This same shameless routine is evident in regard to most of the wars and conflicts that have embroiled the United States. The number of truly justified conflicts could probably be counted on one hand: the Revolutionary War, the War with the Barbary Pirates, the War of 1812, perhaps the Texas War for Independence. But most assuredly not the big ones always held aloft as sterling examples of "good" wars: the Civil War, the Spanish-American War, World War I, or World War II. The Korean War, the Vietnam War, the Gulf War, and other modern conflicts are even farther back in the pack.

Statists screw things up, create a danger, then use the danger they helped spawn to justify even more wars that generate still more problems that lead to additional wars.

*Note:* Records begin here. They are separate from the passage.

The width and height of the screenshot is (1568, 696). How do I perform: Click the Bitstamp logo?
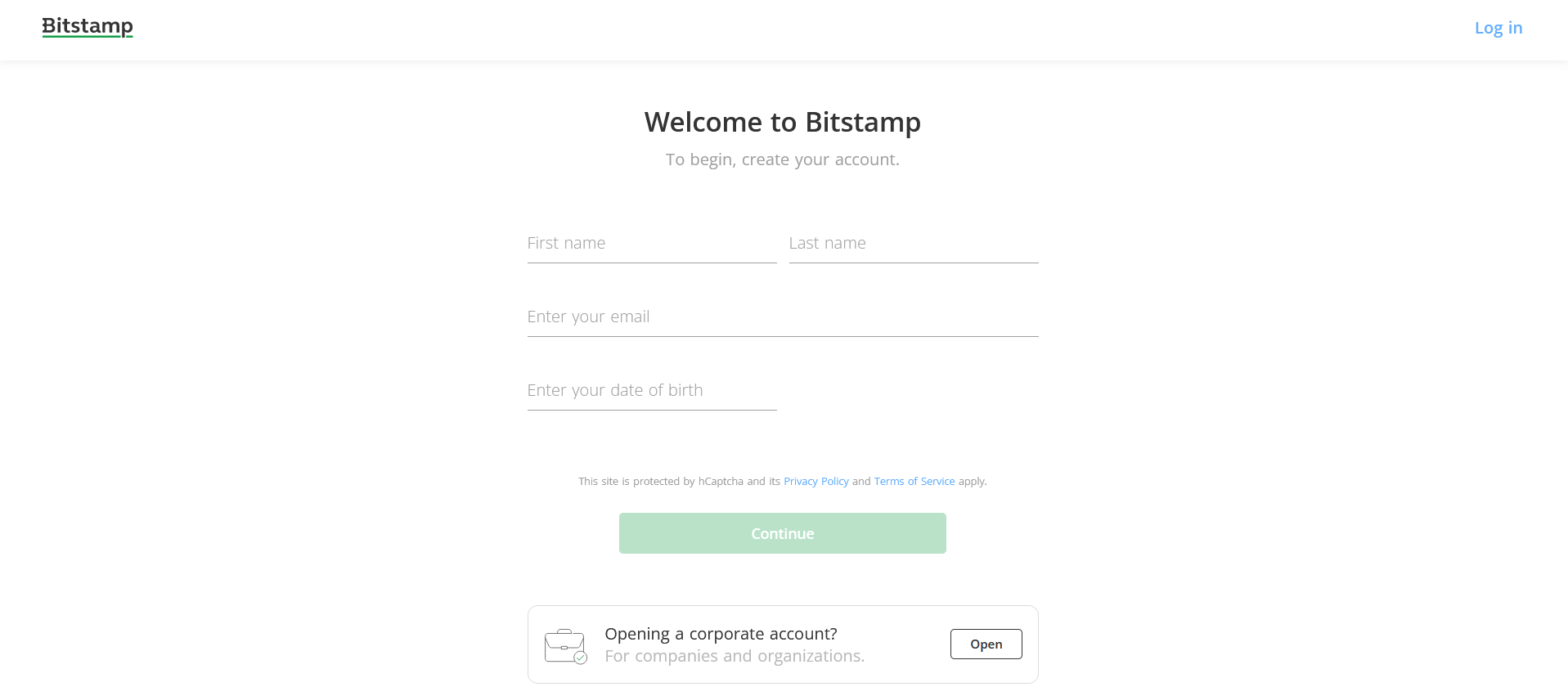pos(88,27)
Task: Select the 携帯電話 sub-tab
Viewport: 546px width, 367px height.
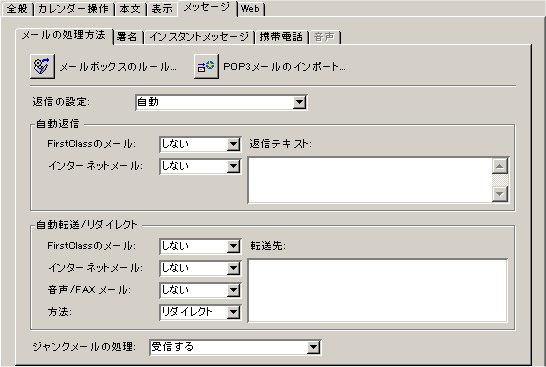Action: tap(281, 37)
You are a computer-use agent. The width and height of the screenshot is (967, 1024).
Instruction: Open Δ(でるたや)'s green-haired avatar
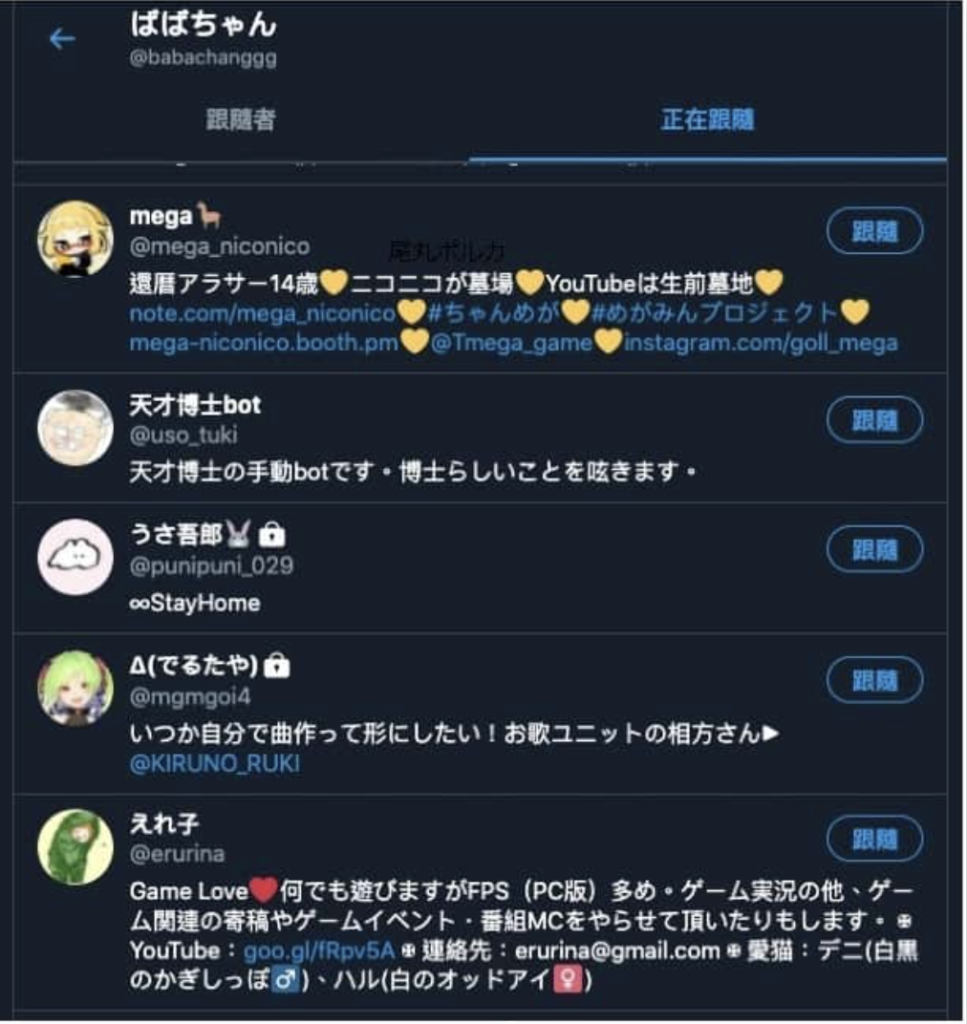click(75, 688)
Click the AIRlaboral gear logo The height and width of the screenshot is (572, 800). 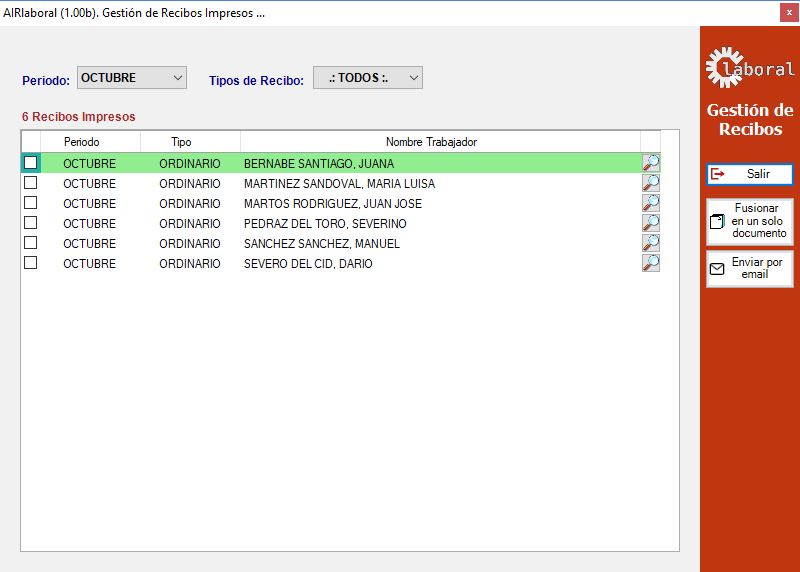tap(750, 68)
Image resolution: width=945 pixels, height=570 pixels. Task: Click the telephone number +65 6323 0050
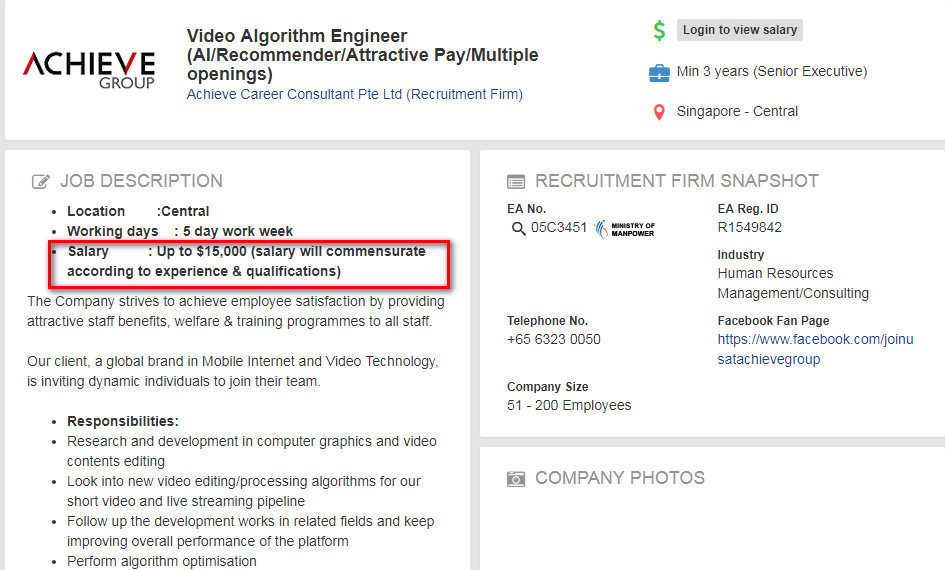[x=553, y=339]
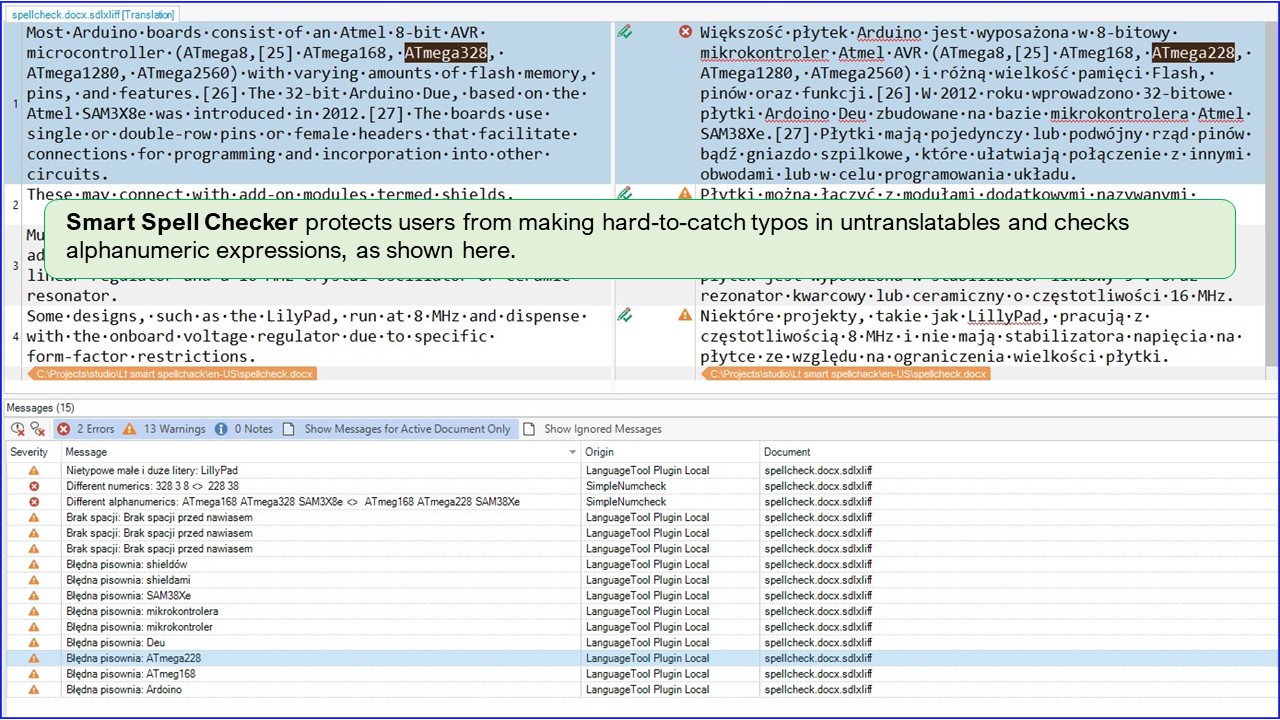
Task: Click the Origin column header
Action: tap(600, 452)
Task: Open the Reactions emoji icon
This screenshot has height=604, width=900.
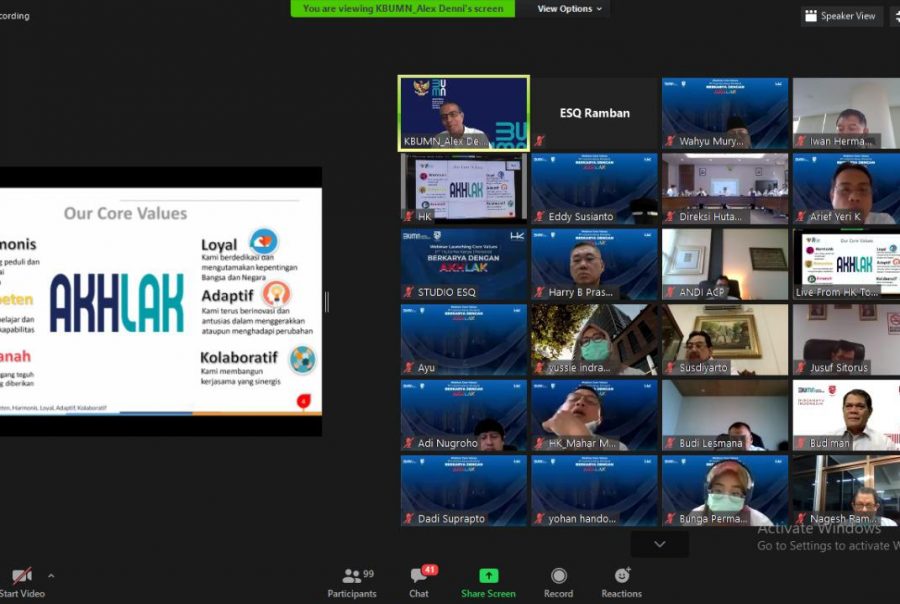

This applies whether the "wars" are against foreigners or the American people themselves. The Drug War, the War on Poverty, the War on Whatever, these State-initiated and -sponsored conflicts destroy neighborhoods, obliterate individual lives, inflict massive financial costs on the citizenry, weaken freedom...and are used to drive the stakes ever deeper into our hearts, all the while making the problems of drug addicts, poor people, and whatever worse than they were in the beginning.

The ultimate moral inversion: failure as the definition of success. The more the State messes up, the more it is rewarded: more power, more control, more wealth.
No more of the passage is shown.